Craigdarroch Castle Stained Glass Windows
Art glass windows comprise an important characteristic of Craigdarroch’s decorative scheme. The majority of these windows depict floral themes in flat and rippled clear glass and American opalescent glass. Paintwork on Craigdarroch’s windows was limited to foliage and flower petals with the exception of a figural panel in the Smoking Room said to depict Sir Walter Raleigh, and another in the Drawing Room based on Sir Frederic Leighton’s exotic 1862 painting, Odalisque. All of the windows contain complex glass cuts and are assembled in unusually thin and finely soldered lead joints. The profuse use of cut crystal jewels (as opposed to the pressed glass variety) illustrates the exceptional nature of the windows.

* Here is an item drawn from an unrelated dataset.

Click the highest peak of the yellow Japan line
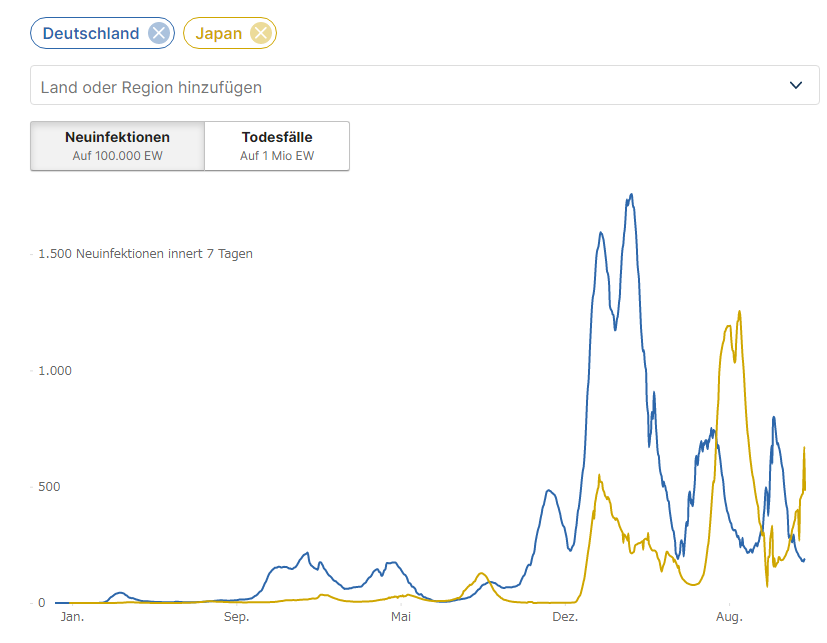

Thirty two of the forty-seven original art glass windows are still in place. The studio responsible for them remains a mystery. An 1890 newspaper account states that the order for interior woodwork from A.H. Andrews & Co. of Chicago included “windows.” This may merely refer to the cherry window sash – but perhaps it means art glass windows too. A. H. Andrews & Co. had a department which designed and fabricated art glass windows. They also sub-contracted stained and art glass jobs to outside designers and studios. One of these may have been the Chicago firm of Healy & Millet, a design studio which gained considerable notoriety through their stained glass display at the Paris Exposition of 1889.
Sometime after Joan Dunsmuir’s death, several art windows disappeared from the Castle. The largest of these windows were removed from the Dining Room, the Sitting Room, and a bathroom. The Castle Society plans to install reproductions of all the missing stained and art glass windows at Craigdarroch. This will involve careful study of historic photographs of them.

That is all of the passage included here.